The holy grail is to get so called solar roof tiles into wide use. If we had those installed on all new homes we would be in much better shape. Second step would be to convince the government to raise the minimum building code requirement for A.C. units above the current 10 SEER which is really low (not to mention the current air-handler/furnace code requirement which is only 80% efficiency right now despite the fact the 91/92% efficiency air-handlers are common).
 
Getting California to build enough power plants to match the demand would go a long way towards helping things in your area too.
 
upstatemike said:
Getting California to build enough power plants to match the demand would go a long way towards helping things in your area too.
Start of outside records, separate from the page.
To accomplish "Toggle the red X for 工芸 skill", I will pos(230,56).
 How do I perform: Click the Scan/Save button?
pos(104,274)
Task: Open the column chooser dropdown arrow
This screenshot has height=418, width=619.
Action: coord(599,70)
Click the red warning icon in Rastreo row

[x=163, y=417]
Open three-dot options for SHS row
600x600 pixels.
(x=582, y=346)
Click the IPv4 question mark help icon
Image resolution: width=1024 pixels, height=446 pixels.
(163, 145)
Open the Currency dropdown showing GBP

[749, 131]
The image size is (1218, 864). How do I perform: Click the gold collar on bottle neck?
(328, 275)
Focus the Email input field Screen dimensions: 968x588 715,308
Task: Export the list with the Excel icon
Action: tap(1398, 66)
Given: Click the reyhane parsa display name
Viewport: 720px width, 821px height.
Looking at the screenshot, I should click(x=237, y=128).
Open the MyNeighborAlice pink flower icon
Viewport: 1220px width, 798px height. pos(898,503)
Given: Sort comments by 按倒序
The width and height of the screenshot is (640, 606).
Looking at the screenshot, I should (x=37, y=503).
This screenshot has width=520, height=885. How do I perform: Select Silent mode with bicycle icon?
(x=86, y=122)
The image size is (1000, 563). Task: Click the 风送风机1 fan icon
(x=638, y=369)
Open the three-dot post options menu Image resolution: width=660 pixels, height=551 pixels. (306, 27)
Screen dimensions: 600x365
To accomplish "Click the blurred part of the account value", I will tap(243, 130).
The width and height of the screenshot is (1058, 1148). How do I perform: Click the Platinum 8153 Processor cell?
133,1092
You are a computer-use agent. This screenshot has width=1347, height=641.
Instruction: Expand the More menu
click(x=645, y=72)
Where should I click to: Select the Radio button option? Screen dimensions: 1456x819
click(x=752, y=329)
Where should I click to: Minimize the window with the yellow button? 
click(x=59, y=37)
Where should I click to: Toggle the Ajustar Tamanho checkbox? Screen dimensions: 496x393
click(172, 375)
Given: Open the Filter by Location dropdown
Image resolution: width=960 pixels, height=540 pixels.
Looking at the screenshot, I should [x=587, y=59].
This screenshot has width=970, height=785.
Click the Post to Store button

They built 47 new power plants in the last 5 years! The problem is that we built millions of new homes over the same period so increasing demand is far out-stripping capacity.

Personally I think that this shows that the current system/model is starting to fail. Many of my friends/co-workers are from over-seas and all of the asian contries are modernizing rapidly. Soon they will want a big slice of the available oil pie too and then no number of new power plants will help us.
 
So step up power plant construction to match the new home construction pace OR pass population density laws that say an acre of land is not permitted to support more than 1 single family dwelling and outlaw multi-family structures completely. ( I prefer the second option)
 
Speaking of incindiary and HA, I got home two days ago to find my power out. Probably due to the high heat and A/C load. I noticed when i heard my 15kv generator eating up propane. The bad news was I heard my UPSs for my servers going beserk. Find that my plan of UPSs holding the servers up until the generator kicked in is a bit flawed.

doing some research, it seems UPSs don't like to run (shutdown?) when getting fed from a generator. There apparantly are a few that have sensitivity configuration that allow them to run on generator. Some of my UPSs were working fine, others not. So, FYI.